Pazartesi, Kasım 20, 2006

Hoşluk

Bu aralar üzerimde tuhaf bir hoşluk var. Hani soran olsa, iyilik güzellik diyeceğim ama öylesine değil, gerçekten bu şekilde olduğu için. İyi işleyen, bakımı yapılmış, dişlileri yağlanmış bir makina gibi biraz. Tıkır tıkır işleyen ve yol alan...Zorlandığım her anda, böyle bir düzlüğe çıkacağımı hayal edip kuvvet veririm kendime. Hep işe yarar. Ancak ufukta son bulabilen geniş bir ovanın üzerinde, güneşli ama ılık bir gün hayal etmek gibi. Ya da açık denize kıyıdan bakmak gibi. İçimi açar.

Cuma günü kurs eğlenceli geçti. Çok şeker, minicik, muhtemelen bizden on yaş küçük bir hocamız var. Hiçbirşey bilmeyen ve estetik kıvraklıktan nasibini almamış bizlere karşı oldukça sabırlı idi. Ama yine de, ilk dersten itibaren diğer gruplara göre daha hızlı ilerlediğimizi söyledi. Ya da sadece bizi motive etmek istiyor da olabilir. Bir ay sonunda ne durumda oluruz kestirmek zor.
Dokuz on yıl boyunca her Cumartesi öğlene kadar çalışan biri için, artık cumartesileri çalışmıyor olmak da büyük bir lütuf. Son derece kıymetli saatler. Tazeleyici. Dinlendirici. Keyifli. Hele akşamında yıllardır evimizde ağırlamadığımız arkadaşlarımızla tekrar biraraya gelmek, çocukların son hallerini fotoğraflamak, pilavın tutturulamamasına ve tam oğluşun uyku saatine denk gelmesine rağmen yemek yemek daha da güzel oluyor. Rutin ama hoş bir Pazar tüm bunların üstüne iyi gidiyor.
Bir de eşimin firmasında, çok fazla vakit almayacak ek bir işim var artık. Henüz çalışmaya başlamadım ama, keyif alacağımı bildiğim ve yapmaya can attığım bir iş. Bakalım insanın eşi patronu olunca nasıl oluyor.

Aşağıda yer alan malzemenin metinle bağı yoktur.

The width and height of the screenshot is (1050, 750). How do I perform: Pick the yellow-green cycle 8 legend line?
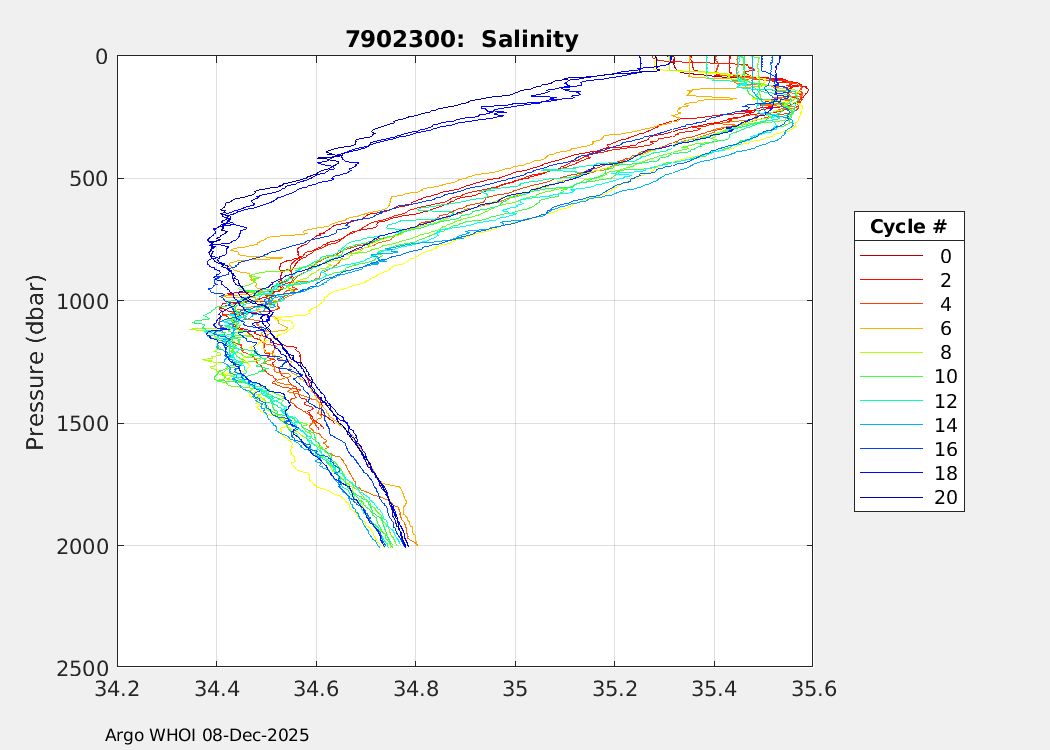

İşte böyle. İyilik, güzellik, hoşluk, sağlık. Devam ettiği kadar..

13 yorum:

gulece dedi ki...

senden pozitif enerji akiyor ,ne hos.ben de okuyunca sarj oldum biraz,tesekkurler:)
sevgiler
gul

renkler dedi ki...

hayata iyimser bakınca işler daha iyi ilerliyor aslında. Bu nedenle kendini motive edebiliyor olman çok güzel. Cumartesileri artık çalışmaman da çok iyi, iş mi değiştirdin ne oldu?

Annelog Atölye dedi ki...

Çok sevindim Gülece:))

Işıldamak? Çok hoşuma gitti, teşekkürler:))Kursta kıvırıyoruz:))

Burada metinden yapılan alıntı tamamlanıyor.